Si votre kink consiste à écouter les digressions de Tom Hiddleston sur l'existence, la vanité ou de l'auto-satisfaction qu'il éprouve à se trouver génial, vous serez servi. Il est comme chez lui dans ce show, à tel point qu'il en est le producteur. Une première pour une star de l'écurie Marvel. Sa sortie devance de peu le dernier film de Scarlett Johansson pour le studio, qu'elle quitte avec Black Widow, sorti le 7 juillet.

À partir de là, la série Loki s'embarque dans un assemblage bavard où se mêlent une ambiance héritée de Terry Gilliam et du Prisonnier. C'est la porte ouverte à tous les Loki. L'esthétique est volontiers inspirée des années 1970 et du joug implicite de la bureaucratie. Un produit Marvel n'a jamais autant ressemblé à un croisement entre un «Message à caractère informatif» et un pastiche digne de Zootopie. Comme à chaque fois, on croise les doigts pour que les mécaniques Marvel n'alourdissent pas l'épilogue. Le studio nous y a trop souvent habitués.

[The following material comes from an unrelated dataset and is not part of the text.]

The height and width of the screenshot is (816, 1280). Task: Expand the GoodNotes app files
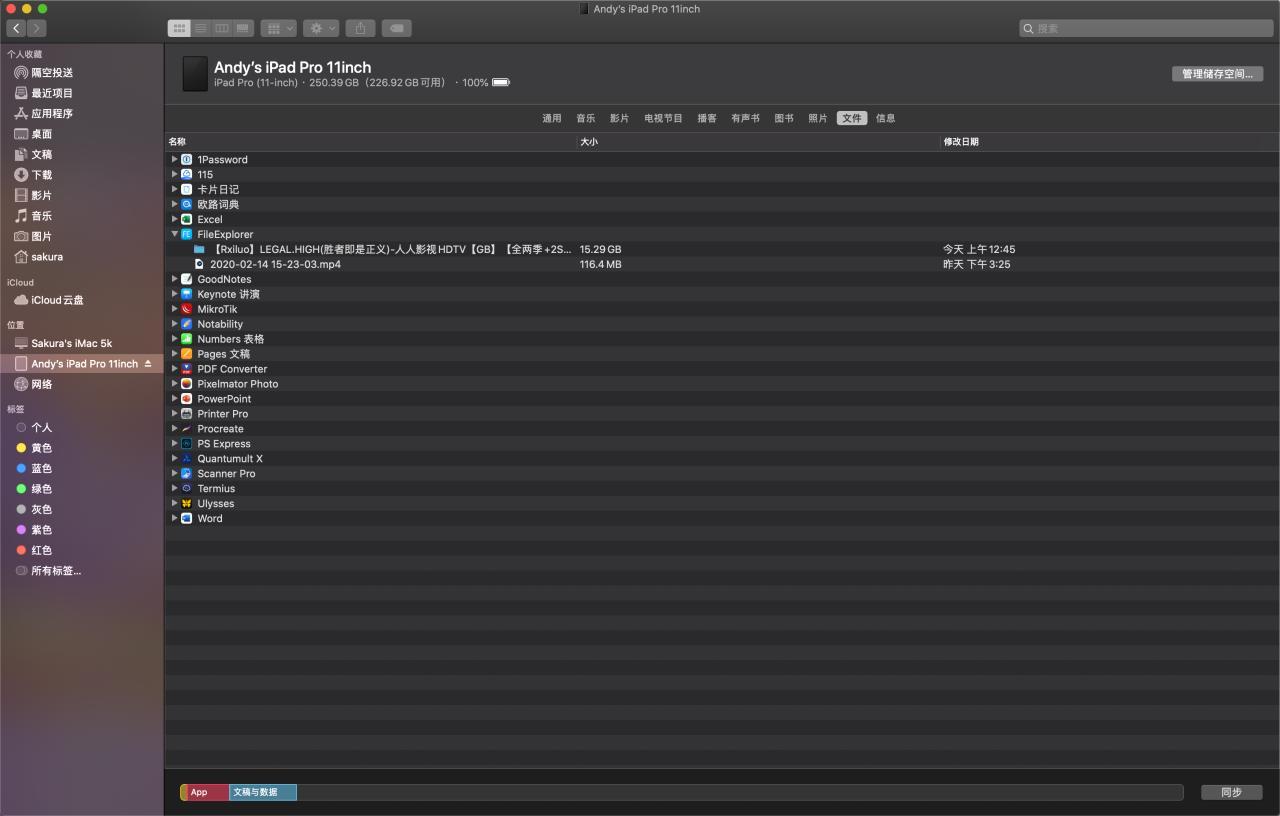[174, 279]
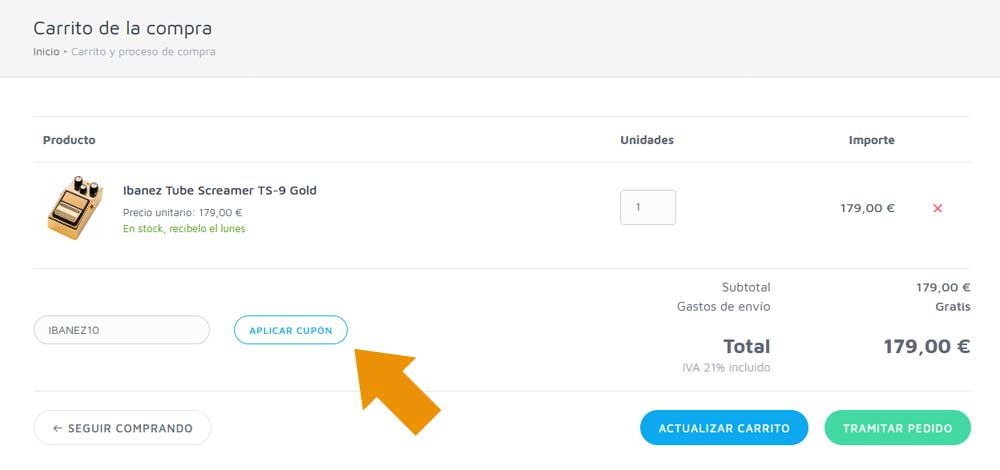Proceed with Tramitar Pedido button
Viewport: 1000px width, 470px height.
pyautogui.click(x=897, y=427)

L'originel d'un nouveau genre?

Les conditions sont réunies pour que Marvel introduise la fluidité de genre à l'identité de Loki. La série fait de son protagoniste la seule figure LGBT+ emblématique présentée officiellement par le studio. Il fait son entrée après les vingt-trois films du MCU. Marvel répond ainsi à la demande des fans qui voulaient qu'un héros les représentent à l'écran. Le studio prend aussi le risque de provoquer le courroux des pays intolérants à l'homophobie. Il est difficile de dire pour l'instant si cette avancée, aussi modeste soit-elle, aura des répercussions, d'autant plus qu'Eternals, prévu pour novembre, annonce qu'il sera le premier film du studio à montrer des super-héros homosexuels. Entre l'envie de représenter l'ensemble de la société et le positionnement marketing, Marvel, dont Disney est la maison-mère, joue la sécurité en réservant la diffusion de la fiction à Disney+, en excluant les salles de cinéma.

Marvel répond à la demande des fans LGBT+ qui voulaient qu'un héros les représente à l'écran.

L'objectif de la série reste quand même de remettre Loki sur l'échiquier pour qu'il puisse revenir dans le MCU. Elle doit aussi ouvrir le bal des multiverses dont les comics Marvel ont le secret. Ce n'est pas un hasard si le showrunner de Loki n'est autre que Michael Waldron, un vétéran de Rick et Morty mais également le scénariste du prochain Dr Strange in the Multiverse Madness, prévu pour mars 2022 sous la houlette de Sam Raimi. Se démarquant des blockbusters, la série Loki est une véritable cure de chill, avec beaucoup moins d'action et beaucoup plus de Tom Hiddleston, trop heureux de monologuer. On peut dès lors se poser la question: dans le cas où le Loki que l'on connait faisait la cour à un autre lui-même, homme comme femme, serait-ce de l'inceste ou de la masturbation?